Still, perhaps it would be best not to forget to disconnect the interface before I sleep next time.
“Regardless, that wasn’t the main thing I wanted to ask you.”
Pepper motioned for me to go on.
“With Captain Autumn now confirmed dead, you are the acting commanding officer of this ship, as we expected. I think you should be on the bridge, in the captain’s chair, when we start moving.”
They looked puzzled for a moment, which is truly an impressive expression to see on the face of a meter-and-a-half tall ferret. “Why? I’m no ship handler, unlike your good self, and anything that does require my personal attention is best attended to from here. The only thing that being on the bridge would accomplish would be… oh! I should be visible for the sake of morale.”
“Exactly. It would be a powerful image…”
“Navigation?” Pepper queried.
“Set,” Crow answered after only a moment’s hesitation.
“Go!” Woozy flashed a grin. They loved this part.
“Nothing but dead wreckage out there,” Sam grumbled. “Which is good, because anything out there that could shoot would have us for breakfast.”
Pepper sighed into their hand. “Sam. Go or no go for main drive?”
“Oh. Tactical, go.”
“All crew and drones secure,” Juno said. “Go.”
“Thank you. All stations report go for main engine restart. Carter, please start the gravitics.”
This was it. I sent a trickle of power to each of the massive gravitic engines on the front of the ship. The complex machinery stirred to life, demanding more and more energy, which the reactor ably provided.
I could see the patchwork bridge crew brace in their chairs as the artificial gravity shifted, then settled as the full gravity field came to life.
“Positive on gravitics one through four,” I recited. “Field geometry is regular and stable. Power curve nominal.”
“Thank you. Ahead slow.”
Gravity twisted as I pushed the field forward. The crew wouldn’t feel anything, not while the deck gravity was masking it after the startup shock, but my newly functional gravitics let me see the curvature of space around me.
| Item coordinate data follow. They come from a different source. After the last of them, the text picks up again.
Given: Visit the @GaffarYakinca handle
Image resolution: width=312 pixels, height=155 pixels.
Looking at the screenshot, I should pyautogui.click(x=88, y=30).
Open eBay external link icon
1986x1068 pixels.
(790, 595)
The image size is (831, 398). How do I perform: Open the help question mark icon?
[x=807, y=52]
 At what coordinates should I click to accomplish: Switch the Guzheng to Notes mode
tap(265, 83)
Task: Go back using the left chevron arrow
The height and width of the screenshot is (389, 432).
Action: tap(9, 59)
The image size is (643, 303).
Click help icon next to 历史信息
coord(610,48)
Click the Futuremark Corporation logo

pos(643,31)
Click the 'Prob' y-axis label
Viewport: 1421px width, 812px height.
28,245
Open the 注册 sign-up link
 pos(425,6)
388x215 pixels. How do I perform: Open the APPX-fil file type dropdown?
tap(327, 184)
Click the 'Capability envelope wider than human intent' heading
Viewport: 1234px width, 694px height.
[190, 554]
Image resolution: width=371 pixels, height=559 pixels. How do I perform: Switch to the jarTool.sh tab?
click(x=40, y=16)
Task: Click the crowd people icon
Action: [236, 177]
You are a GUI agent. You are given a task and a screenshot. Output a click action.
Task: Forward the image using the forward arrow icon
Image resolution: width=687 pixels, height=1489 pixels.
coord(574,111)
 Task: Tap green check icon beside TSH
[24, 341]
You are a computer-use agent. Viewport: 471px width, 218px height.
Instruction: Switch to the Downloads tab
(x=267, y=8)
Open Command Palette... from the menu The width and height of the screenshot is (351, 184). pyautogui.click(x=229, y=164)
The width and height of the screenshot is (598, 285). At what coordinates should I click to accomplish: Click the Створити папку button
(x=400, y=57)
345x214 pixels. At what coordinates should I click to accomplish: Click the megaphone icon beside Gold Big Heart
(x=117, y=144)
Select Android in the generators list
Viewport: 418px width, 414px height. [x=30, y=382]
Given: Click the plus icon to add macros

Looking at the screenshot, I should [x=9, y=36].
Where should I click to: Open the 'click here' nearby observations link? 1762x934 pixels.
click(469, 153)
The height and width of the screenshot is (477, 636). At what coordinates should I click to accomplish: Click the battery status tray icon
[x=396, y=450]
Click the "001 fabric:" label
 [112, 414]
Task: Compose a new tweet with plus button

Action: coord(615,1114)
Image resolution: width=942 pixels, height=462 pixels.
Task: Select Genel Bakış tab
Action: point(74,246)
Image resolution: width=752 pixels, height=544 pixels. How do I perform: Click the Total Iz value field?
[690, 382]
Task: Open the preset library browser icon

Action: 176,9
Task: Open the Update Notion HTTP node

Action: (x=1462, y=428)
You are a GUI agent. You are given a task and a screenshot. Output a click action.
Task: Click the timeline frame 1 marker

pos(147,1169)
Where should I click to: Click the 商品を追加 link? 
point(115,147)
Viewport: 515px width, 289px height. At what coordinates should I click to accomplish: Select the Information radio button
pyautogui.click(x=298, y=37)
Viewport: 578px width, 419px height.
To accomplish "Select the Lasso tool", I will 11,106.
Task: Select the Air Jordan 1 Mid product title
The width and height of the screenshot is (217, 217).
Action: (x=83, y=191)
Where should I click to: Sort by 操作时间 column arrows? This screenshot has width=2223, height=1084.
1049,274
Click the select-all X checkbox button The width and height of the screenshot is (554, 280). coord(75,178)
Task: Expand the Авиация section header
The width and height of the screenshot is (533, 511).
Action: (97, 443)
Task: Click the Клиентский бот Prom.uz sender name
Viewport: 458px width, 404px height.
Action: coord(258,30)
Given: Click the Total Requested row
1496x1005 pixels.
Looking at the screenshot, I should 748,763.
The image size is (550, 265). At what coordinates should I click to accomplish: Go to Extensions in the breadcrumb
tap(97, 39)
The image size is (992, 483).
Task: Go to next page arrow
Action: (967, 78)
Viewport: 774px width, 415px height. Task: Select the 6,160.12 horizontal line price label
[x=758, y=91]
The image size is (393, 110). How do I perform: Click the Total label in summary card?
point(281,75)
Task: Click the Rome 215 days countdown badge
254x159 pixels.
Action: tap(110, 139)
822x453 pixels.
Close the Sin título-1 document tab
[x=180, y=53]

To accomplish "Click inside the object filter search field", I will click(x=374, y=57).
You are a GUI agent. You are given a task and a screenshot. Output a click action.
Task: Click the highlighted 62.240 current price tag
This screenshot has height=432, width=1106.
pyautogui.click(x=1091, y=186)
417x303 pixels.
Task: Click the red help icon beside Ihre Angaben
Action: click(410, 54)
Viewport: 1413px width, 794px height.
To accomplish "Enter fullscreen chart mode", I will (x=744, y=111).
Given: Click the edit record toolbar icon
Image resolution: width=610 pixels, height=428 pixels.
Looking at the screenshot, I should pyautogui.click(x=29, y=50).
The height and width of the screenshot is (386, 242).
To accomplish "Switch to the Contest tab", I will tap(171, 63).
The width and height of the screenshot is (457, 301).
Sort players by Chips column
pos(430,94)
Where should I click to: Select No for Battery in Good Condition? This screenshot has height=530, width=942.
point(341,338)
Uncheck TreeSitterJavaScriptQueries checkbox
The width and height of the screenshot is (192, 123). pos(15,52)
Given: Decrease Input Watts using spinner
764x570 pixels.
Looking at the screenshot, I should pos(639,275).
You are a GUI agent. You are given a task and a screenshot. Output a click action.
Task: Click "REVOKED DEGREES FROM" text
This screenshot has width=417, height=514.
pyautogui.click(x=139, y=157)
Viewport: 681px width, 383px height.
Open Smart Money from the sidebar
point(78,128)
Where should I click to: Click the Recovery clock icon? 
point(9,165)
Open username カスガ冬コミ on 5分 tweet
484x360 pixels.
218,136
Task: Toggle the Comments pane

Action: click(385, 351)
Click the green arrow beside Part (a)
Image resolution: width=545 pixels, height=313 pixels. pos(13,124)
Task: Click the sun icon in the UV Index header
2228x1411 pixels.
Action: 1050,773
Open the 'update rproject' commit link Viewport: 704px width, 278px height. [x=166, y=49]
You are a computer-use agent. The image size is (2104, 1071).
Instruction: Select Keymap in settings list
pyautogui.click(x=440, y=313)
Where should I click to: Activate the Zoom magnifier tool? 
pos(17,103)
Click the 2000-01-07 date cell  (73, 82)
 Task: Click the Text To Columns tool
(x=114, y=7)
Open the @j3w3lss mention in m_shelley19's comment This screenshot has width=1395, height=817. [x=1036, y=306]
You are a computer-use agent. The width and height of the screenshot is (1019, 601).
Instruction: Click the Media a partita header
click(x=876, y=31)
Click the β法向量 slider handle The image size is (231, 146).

How the gravity waves rippled and strained as they tried to escape the field but were bounced back.
By rights, I should be ruining the orbits of everything within a hundred million kilometers, but the gravitic field held. The only thing feeling it was my hull.
The King’s Ransom fell forward through space, making its way to the edge of the ragged bubble of dead hyperspace, with its dead ships and dead crews. We were going home.